> **Tasks and exercises**:
1 – Write out the stretch of the TikTok article from "While TikTok did" through "address its obligations.".
2 – According to the TikTok article, what position did Pappas hold with ByteDance in late 2018?

> **Page text**:
== Segment start ==
While TikTok did not send anyone to testify, the company’s recently appointed General Manager for North America and Australia Vanessa Pappas, formerly with YouTube, sent a letter indicating that it did not store data on U.S. citizens in China. She explained in an open letter on the TikTok website, which reads similarly to that reportedly sent to the subcommittee, that the company is very much aware of its privacy obligations and U.S. regulations and is taking a number of measures to address its obligations.

For nearly eight years Pappas served as Global Head of Creative Insights and before that Audience Development for YouTube. In late 2018 she was strategic advisor to ByteDance, and in January 2019 became TikTok’s U.S. General Manager. In July her territory expanded to North America and Australia. Selecting someone who played such a leadership position for YouTube, widely used and familiar to Americans, to lead U.S. operations may serve calm the nerves of U.S. regulators. But given U.S. tensions with China over trade, security and intellectual property, TikTok and Pappas have a way to go.

Some commentators think Facebook must enjoy watching TikTok getting its turn in the spotlight, especially since TikTok is a growing competitor to Facebook in the younger market. If just briefly, it may divert attention away from the attention being paid globally to the social media giant’s privacy and data collection practices, and the many fines.
== Segment end ==
> **Extracted entries**:
== Segment start ==
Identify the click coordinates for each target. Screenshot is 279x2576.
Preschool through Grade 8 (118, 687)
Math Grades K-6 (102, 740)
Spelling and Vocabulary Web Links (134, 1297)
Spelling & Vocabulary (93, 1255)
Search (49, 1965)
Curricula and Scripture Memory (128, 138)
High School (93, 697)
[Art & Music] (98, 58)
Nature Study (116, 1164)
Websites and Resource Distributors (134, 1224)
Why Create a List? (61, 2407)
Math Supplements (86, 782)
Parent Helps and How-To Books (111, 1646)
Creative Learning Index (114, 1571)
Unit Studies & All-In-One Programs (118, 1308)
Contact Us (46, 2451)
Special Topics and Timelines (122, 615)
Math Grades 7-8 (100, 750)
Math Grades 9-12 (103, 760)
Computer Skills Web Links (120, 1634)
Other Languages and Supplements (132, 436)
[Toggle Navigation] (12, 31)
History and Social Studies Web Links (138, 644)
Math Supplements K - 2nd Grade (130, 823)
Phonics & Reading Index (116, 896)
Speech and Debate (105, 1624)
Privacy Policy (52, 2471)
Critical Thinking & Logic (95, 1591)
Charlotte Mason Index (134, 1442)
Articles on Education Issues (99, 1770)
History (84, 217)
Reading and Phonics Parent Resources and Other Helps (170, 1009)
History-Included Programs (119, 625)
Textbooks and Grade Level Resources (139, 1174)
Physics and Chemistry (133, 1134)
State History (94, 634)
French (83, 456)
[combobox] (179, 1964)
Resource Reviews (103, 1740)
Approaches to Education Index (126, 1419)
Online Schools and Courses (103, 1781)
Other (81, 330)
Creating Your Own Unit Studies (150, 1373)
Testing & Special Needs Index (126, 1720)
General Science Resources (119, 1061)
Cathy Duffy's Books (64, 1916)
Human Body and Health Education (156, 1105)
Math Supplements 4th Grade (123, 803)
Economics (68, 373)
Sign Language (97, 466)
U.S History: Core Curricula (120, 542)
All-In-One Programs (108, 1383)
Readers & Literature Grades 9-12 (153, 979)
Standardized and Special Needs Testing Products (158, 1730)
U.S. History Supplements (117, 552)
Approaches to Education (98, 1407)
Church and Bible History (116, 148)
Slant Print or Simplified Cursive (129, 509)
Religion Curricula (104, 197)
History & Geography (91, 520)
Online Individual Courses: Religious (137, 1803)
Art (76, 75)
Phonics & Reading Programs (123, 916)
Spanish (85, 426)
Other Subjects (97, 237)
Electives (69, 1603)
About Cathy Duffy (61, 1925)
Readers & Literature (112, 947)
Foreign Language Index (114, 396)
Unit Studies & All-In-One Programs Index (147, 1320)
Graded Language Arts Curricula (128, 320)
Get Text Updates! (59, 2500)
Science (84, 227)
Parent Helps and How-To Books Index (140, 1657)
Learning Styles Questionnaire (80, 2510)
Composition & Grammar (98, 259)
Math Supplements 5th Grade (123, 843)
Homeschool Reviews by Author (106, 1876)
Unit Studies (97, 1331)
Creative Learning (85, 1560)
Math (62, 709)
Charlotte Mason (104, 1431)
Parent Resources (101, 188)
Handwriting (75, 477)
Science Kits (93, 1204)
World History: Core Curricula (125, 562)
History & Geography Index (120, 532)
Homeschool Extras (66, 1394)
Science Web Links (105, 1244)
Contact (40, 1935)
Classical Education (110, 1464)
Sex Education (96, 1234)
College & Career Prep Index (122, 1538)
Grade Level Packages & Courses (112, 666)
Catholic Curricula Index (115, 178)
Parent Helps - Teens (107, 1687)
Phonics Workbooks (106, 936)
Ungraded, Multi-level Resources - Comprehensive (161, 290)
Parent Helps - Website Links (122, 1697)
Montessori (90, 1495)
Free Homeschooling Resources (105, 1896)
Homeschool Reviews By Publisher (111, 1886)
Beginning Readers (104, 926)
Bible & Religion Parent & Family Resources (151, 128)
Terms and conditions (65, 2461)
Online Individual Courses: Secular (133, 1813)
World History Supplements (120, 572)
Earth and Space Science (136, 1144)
== Segment end ==
> **Solution set**:
1 –
While TikTok did not send anyone to testify, the company’s recently appointed General Manager for North America and Australia Vanessa Pappas, formerly with YouTube, sent a letter indicating that it did not store data on U.S. citizens in China. She explained in an open letter on the TikTok website, which reads similarly to that reportedly sent to the subcommittee, that the company is very much aware of its privacy obligations and U.S. regulations and is taking a number of measures to address its obligations.

2 – Strategic advisor